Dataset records
◆ ◆ ◆ ◆
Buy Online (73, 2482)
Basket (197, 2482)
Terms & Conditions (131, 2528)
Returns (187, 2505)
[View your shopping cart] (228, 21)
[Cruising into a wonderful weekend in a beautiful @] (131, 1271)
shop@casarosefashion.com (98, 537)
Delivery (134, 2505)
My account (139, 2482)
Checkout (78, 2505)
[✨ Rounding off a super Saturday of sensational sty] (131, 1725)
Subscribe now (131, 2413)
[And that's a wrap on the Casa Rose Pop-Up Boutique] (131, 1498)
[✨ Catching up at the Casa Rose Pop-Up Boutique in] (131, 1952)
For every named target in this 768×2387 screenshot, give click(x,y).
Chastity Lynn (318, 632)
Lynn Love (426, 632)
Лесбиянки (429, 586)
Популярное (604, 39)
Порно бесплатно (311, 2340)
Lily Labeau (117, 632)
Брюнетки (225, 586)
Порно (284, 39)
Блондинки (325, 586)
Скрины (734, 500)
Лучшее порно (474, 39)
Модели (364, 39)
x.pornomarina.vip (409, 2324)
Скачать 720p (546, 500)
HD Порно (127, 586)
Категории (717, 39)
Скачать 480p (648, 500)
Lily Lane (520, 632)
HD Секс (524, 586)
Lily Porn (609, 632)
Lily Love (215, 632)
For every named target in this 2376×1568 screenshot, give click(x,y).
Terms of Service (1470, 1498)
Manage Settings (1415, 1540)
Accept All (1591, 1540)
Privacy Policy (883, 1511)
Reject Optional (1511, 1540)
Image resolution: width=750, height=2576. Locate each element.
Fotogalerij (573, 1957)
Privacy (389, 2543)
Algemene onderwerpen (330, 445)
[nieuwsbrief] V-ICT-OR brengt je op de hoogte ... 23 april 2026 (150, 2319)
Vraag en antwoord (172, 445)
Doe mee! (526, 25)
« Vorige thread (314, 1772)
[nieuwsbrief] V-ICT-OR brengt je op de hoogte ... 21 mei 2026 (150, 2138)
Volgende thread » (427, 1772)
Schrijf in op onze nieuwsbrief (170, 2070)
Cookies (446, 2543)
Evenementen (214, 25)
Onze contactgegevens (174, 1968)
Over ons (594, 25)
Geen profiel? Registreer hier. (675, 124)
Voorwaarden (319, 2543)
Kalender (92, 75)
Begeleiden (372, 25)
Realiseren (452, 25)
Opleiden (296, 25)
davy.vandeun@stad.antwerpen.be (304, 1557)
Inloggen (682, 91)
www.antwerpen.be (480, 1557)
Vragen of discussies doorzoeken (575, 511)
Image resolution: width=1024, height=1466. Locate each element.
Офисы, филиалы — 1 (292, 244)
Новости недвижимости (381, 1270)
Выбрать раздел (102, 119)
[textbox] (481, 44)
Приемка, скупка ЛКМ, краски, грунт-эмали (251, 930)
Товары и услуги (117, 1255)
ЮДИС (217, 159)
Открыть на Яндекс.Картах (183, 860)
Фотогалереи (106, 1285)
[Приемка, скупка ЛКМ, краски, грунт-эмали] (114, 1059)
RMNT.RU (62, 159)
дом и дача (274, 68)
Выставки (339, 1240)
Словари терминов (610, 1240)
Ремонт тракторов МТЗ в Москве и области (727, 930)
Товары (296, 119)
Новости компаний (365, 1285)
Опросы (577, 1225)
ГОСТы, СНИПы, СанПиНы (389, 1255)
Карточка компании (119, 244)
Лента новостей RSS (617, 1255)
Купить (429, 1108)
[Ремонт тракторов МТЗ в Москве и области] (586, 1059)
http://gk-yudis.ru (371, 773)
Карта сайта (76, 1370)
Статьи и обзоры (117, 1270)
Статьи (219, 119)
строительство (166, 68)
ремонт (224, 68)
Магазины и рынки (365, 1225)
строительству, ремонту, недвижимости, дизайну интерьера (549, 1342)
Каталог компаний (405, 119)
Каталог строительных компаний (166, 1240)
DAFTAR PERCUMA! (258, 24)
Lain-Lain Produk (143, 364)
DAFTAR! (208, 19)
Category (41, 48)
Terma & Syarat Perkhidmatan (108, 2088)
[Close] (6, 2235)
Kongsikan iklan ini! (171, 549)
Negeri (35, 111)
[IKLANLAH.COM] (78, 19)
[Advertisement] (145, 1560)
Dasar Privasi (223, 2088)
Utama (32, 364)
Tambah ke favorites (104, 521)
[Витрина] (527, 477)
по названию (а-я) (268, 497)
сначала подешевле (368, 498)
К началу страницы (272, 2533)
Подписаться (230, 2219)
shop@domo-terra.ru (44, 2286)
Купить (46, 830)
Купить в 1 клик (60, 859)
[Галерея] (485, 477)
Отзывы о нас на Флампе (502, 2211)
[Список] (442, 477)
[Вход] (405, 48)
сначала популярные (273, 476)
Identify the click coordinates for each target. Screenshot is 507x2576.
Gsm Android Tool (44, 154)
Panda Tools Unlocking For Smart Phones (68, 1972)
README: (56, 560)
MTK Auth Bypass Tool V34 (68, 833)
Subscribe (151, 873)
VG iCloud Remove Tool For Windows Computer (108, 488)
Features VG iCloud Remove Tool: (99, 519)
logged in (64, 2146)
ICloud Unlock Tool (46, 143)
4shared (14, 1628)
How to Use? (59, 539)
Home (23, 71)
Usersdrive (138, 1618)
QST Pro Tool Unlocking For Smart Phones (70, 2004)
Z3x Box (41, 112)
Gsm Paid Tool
◆ ◆ ◆ ◆
● **Instructions to follow**: Please reproduce the lines from the line with "ЮДИС (217, 159)" to the line with "http://gk-yudis.ru (371, 773)", both ends included, exactly as they appear above.

● **Task output**:
ЮДИС (217, 159)
Открыть на Яндекс.Картах (183, 860)
Фотогалереи (106, 1285)
[Приемка, скупка ЛКМ, краски, грунт-эмали] (114, 1059)
RMNT.RU (62, 159)
дом и дача (274, 68)
Выставки (339, 1240)
Словари терминов (610, 1240)
Ремонт тракторов МТЗ в Москве и области (727, 930)
Товары (296, 119)
Новости компаний (365, 1285)
Опросы (577, 1225)
ГОСТы, СНИПы, СанПиНы (389, 1255)
Карточка компании (119, 244)
Лента новостей RSS (617, 1255)
Купить (429, 1108)
[Ремонт тракторов МТЗ в Москве и области] (586, 1059)
http://gk-yudis.ru (371, 773)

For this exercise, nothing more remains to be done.